***** Passage

Les expériences vécues par Von Schmidt, durant sa jeunesse, en tant que cow-boy et ouvrier en bâtiment, lui apportent une bonne connaissance de la manière dont se déplacent un homme, un animal ou une machine. Ainsi, l'artiste est-il en mesure de décrire avec exactitude comment un cavalier se comporte à cheval ou comment une roue de chariot se brise, en heurtant un rocher. Il met ses connaissances au service d'une scène, afin de la rendre la plus réelle possible et ainsi attirer la curiosité du spectateur. C'est pourquoi, dans ses illustrations, Harold Von Schmidt ne propose jamais une action en train de se terminer, afin de laisser celui qui les regarde imaginer la suite. « Comme les peintres, nous devons toujours nous rappeler que l'esprit est plus important que le fait », aime à souligner l'impressionniste du vieil Ouest. « Quand vous vous promenez et que vous vous arrêtez une seconde pour regarder la beauté du jour, c'est ce qu'il faut peindre – l'impression. C'est quelque chose que vous ressentez. L'artiste doit saisir et garder cette qualité qui provoque son émotion. » C'est pourquoi, Von Schmidt s'avère l'interprète idéal pour illustrer les romans des écrivains de l'Ouest. Comme, en 1927, « Death Comes for the Archibishop » de la romancière Willa Cather, pour lequel il réalise 60 illustrations dont il restera très fier, devenues des classiques du genre, aujourd'hui très prisées des collectionneurs. L'histoire d'un ecclésiastique d'origine française, qui va à la rencontre de ses paroissiens, dans les paysages désertiques du Nouveau-Mexique. Ou encore, « Indian Gold » (1933), d'Orin Mack, racontant les aventures de deux orphelins en 1882, en Californie, allant à la rencontre des Indiens Paiutes. Mais, aussi, « Homespun » (1937) d'Erick Berry, roman destiné à la jeunesse, sur la vie de la frontière.

**********

• Consigne:
Traduisez en anglais cette phrase du passage sur Harold Von Schmidt : « Il met ses connaissances au service d'une scène, afin de la rendre la plus réelle possible et ainsi attirer la curiosité du spectateur. »

***** Listing fourni

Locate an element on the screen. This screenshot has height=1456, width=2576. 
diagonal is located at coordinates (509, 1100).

**********
***** Listing fourni

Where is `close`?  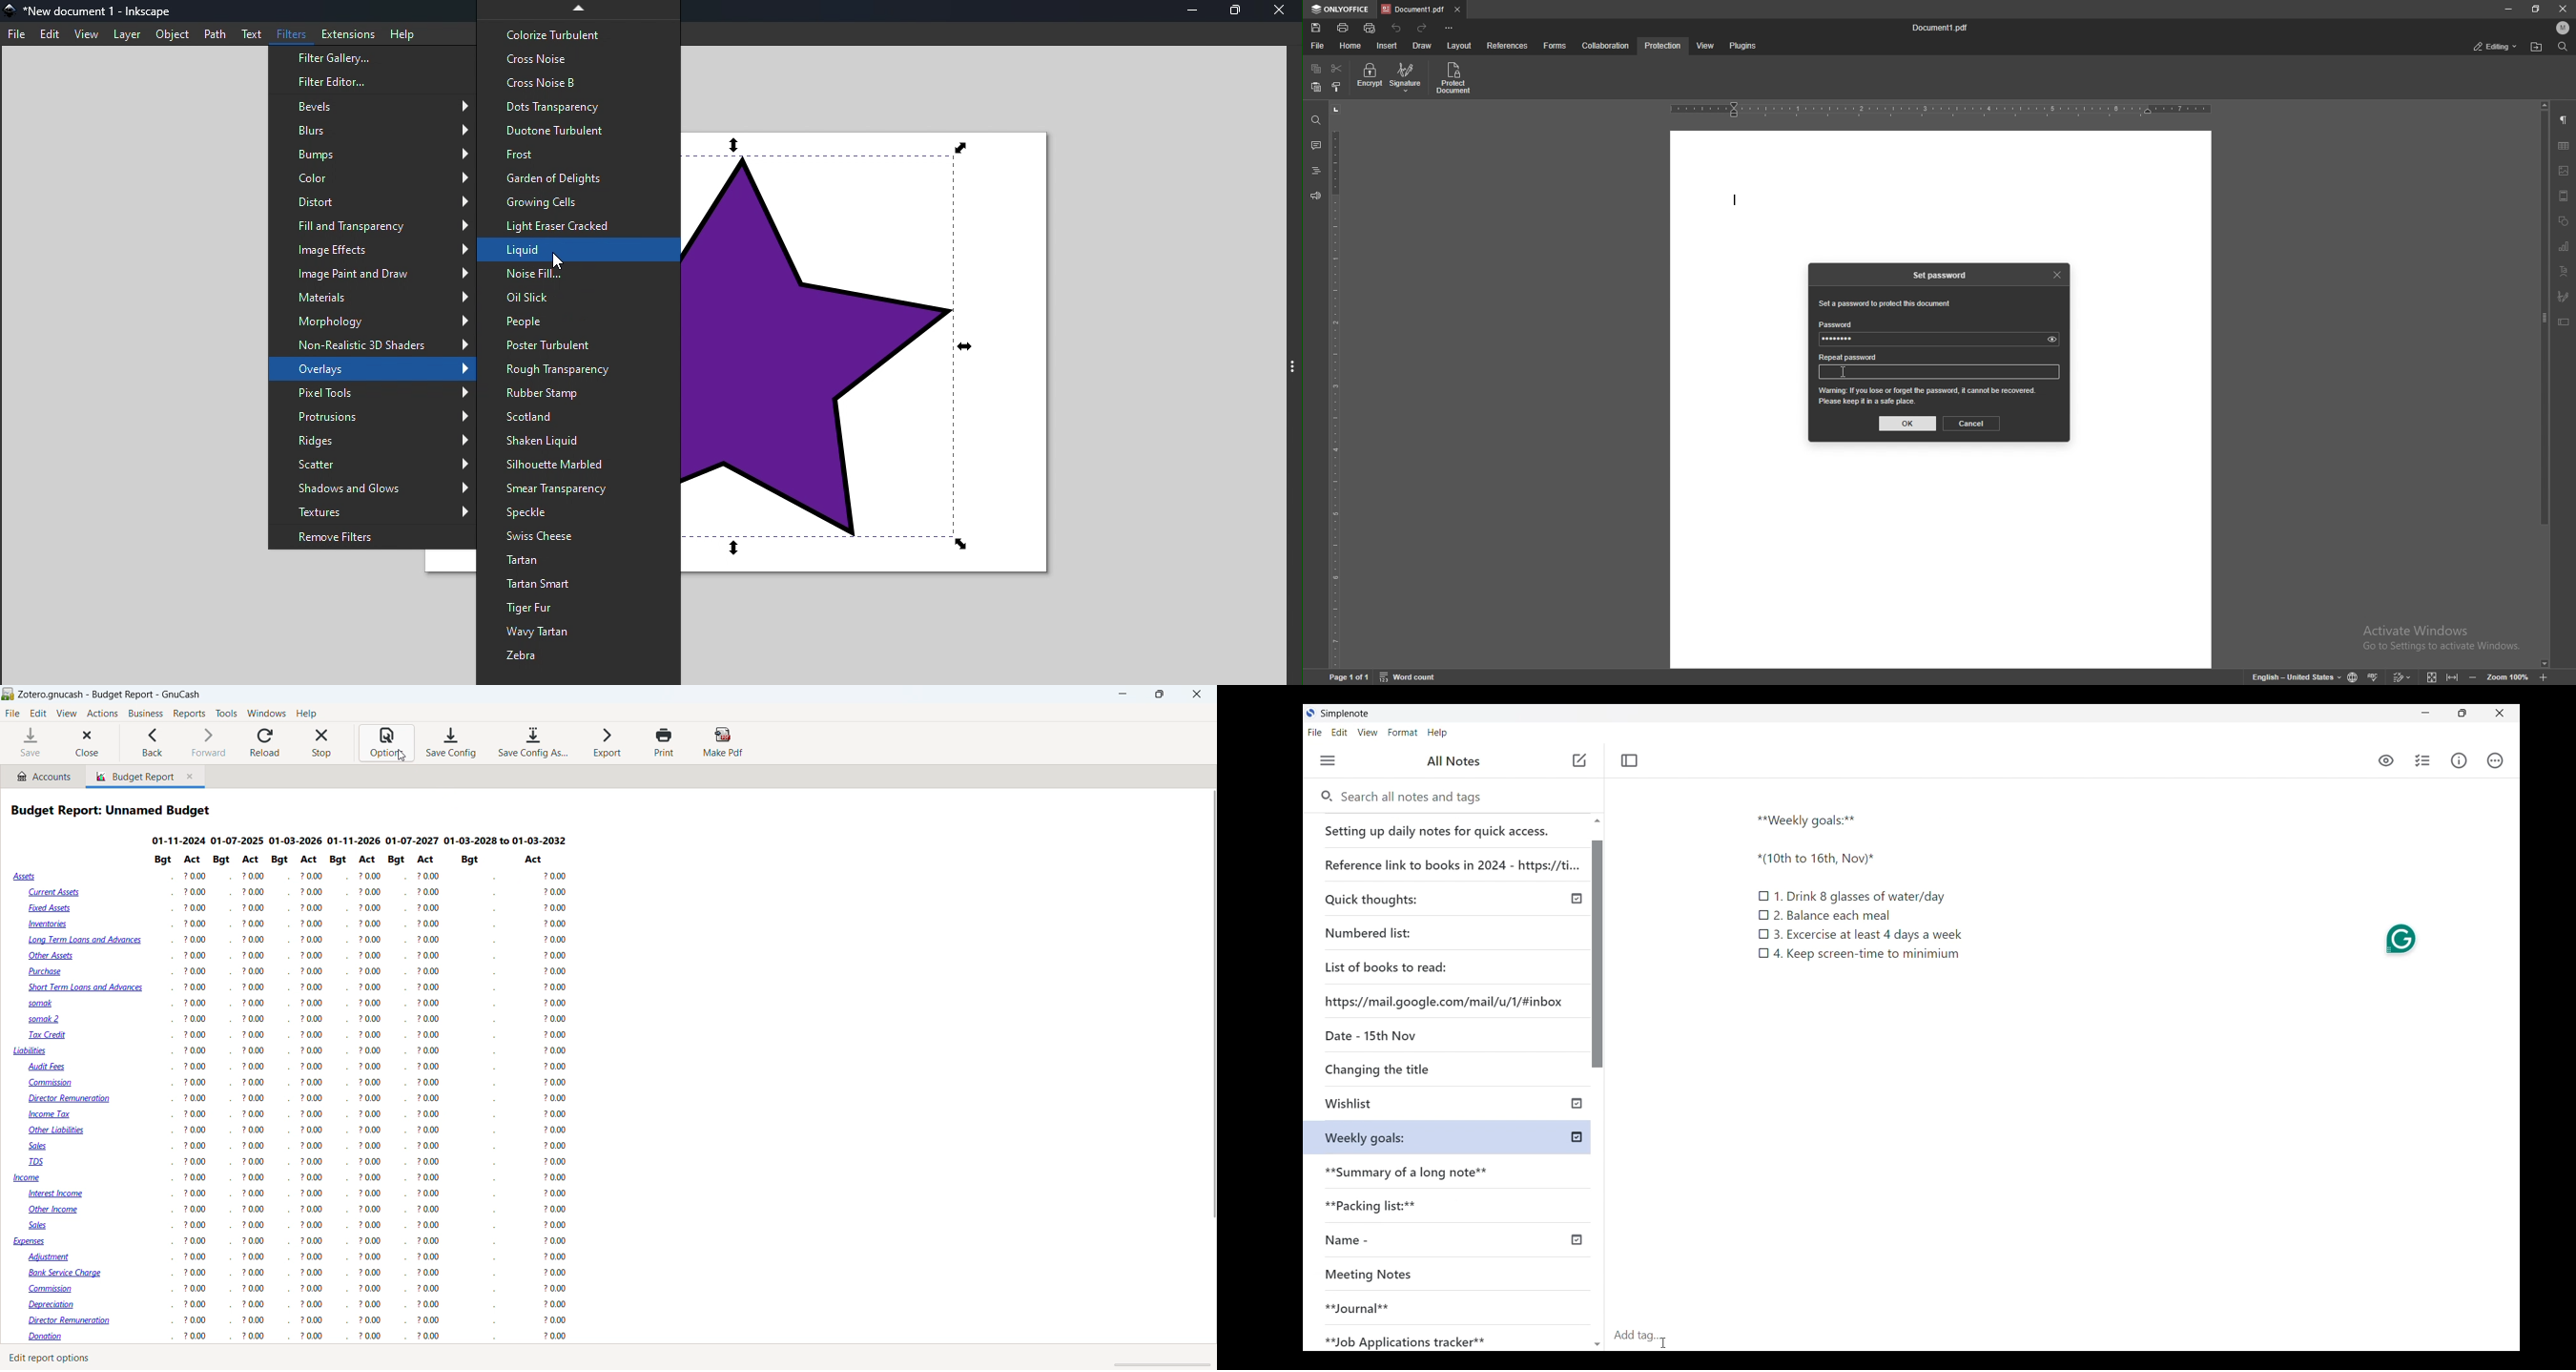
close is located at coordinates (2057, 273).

**********

• Réponse:
He puts his knowledge to work for a scene, in order to make it as real as possible and thereby draw the viewer's curiosity.